Ditch the debate on bug vs enhancement: 4 tips for easier decision-making

If you’re a PM, Designer, or Engineer, you’ve wrestled with the classic debate: “Bug or enhancement?” But the real decision is about prioritizing what truly matters — should we act now, later, or never?
Here are 4 tips that help you balance product quality with growth, so you can stop debating that question, and just focus on delivering kick ass products.
1. Nail the problem definition.
Everyone talks about defining the problem first, but sometimes it’s not really NAILED. It must be clear, narrow, and devoid of possible solutions. If not, you’re set up for failure. When it comes time to decide whether or not an issue need to be corrected, the problem statement is your first line of defense. (Need help with how to make them? Here you go.)
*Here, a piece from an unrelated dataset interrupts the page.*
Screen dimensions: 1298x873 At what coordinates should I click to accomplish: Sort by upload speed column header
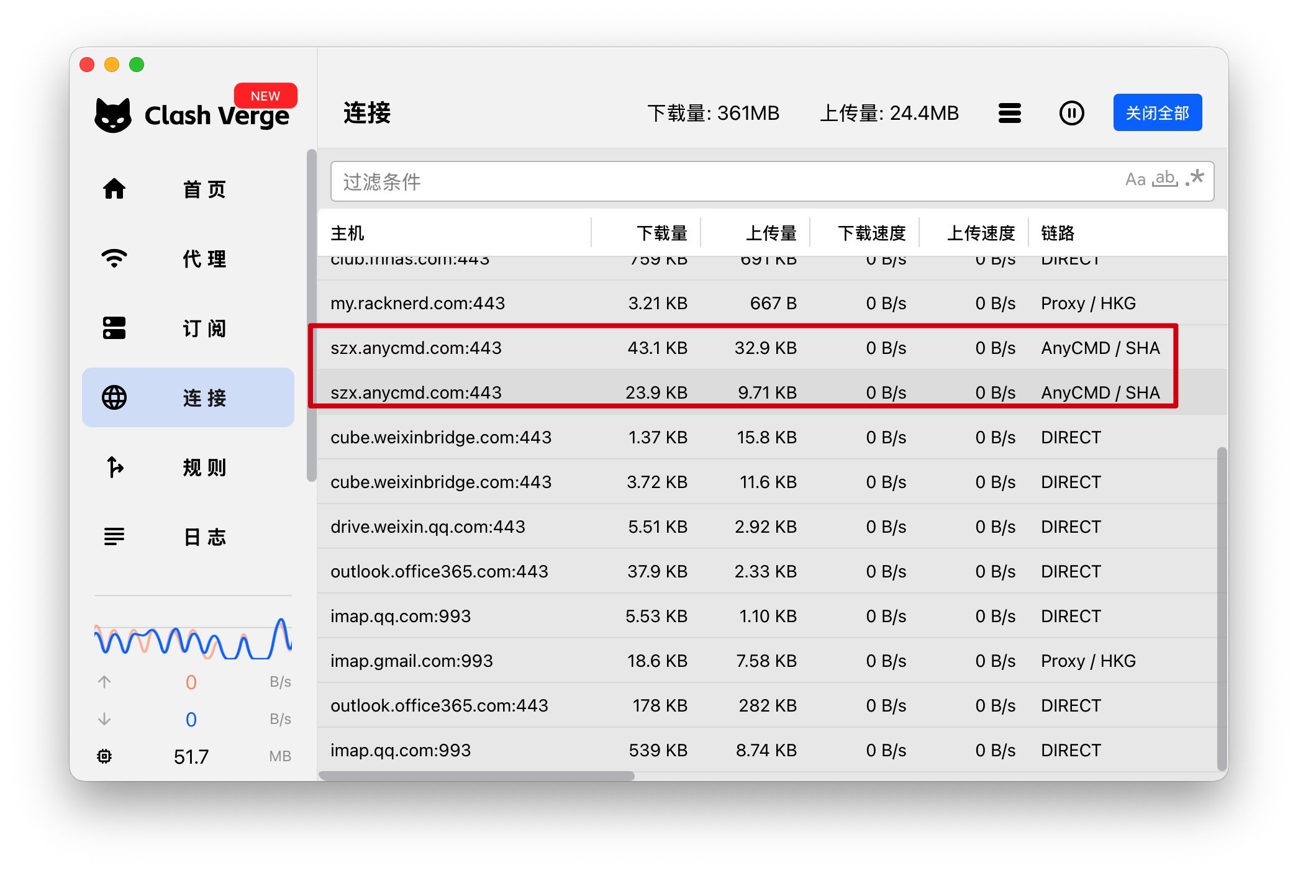point(981,233)
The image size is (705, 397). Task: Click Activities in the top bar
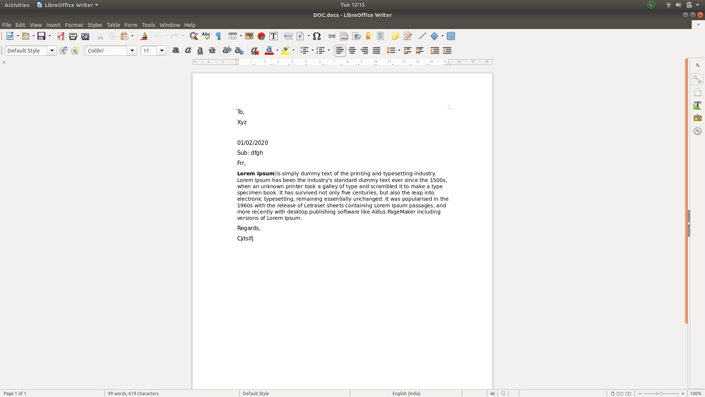pos(17,5)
You love your users. You already decided which problem to solve for them. When you spend time on anything else, you fail them.
Even when they are the ones that asked you for it.
Which leads us to how to assess feedback.
2. Assess feedback by experience, not by ticket.
A common mistake I see is to assess one ticket at a time (and worse, have the bug v enhancement debate on each ticket). Waste. Of. Time.
This is where you need to understand a user’s journey. Logging tickets by product area is useful for logging and assigning work, but it’s not useful for prioritization.
Consider how a user moves through your product. It’s unlikely they use one technical area completely without another. Users leverage multiple parts of a system to complete objectives.
Collaborate as a team to decide how to break down the user’s journey into chunks small enough to talk about.
An example might be “finding a product” in an e-commerce site — that might include the homepage, search bar, search results, a cataloging system, ranking system, recommendations, browse structure, and product detail page.
When you assess feedback from customer reported issues, usability test results, KPIs like search abandonment, and internally-reported issues, look at them in terms of the experience of “finding a product” rather than each technical system or each page in the UI.
If the goal is finding the right product and users are not achieving that, then it doesn’t matter if the system is acting exactly as designed, it still needs to change.
When you look at the experience, what’s in the way of achieving the goal for the targeted user? It might be one big thing, or it might be lots of tiny things along the way.
3. Answer “never” to some things.
When you assess the experiences, don’t be afraid to decide that you will never address some of the requests.
Ignore issues that aren’t a part of the defined problem, no matter the cost to fix.
Yep, I said ignore. Do not fix. Think of it as saying “yes” to focused problem solving.
Be honest with yourself (and ultimately with your customers) if you are really going to address the issue, or take the idea into consideration at all. Here are some additional filters to use:
- Don’t improve experiences that are already on the roadmap to die — just close the ticket.
- Don’t improve experiences that are already slated to be re-envisioned — just close the ticket.
- Don’t add features that expand the problem statement to include more types of users — just close the ticket.
Glean any user intent information from customer-reported issues to take into account if you intend to redesign or expand later, but that’s research, not ticket management. Spend no time on them.
4. Plan for change.
Another one that people talk about but fail to follow-through on. The beauty of software is that it’s changeable. And the beauty of prototypes is that they are cheap to change.
Expect to be surprised by something. Put change in your work plan.
Change doesn’t occur at the end of the sprint if/when you have time. You’ll learn something early in experience design, in technical design, in usability testing, in alpha, in beta and beyond. It’s OK!
Iteration is good, but it can also slow you down. The more you plan up front for learnings to impact output, the less change you will see later. Be realistic and cap the change time you put in your plan — force the team to learn up front. But plan for it.
In summary
Debating if something is a bug v enhancement is not worth your time. Nail the problem statement, assess issues holistically by experience, say “never” to issues you should, and plan for change.
Doing these 4 things set you and your team up for knowing exactly what to take action on now, later, or never, so you can focus on the right stuff!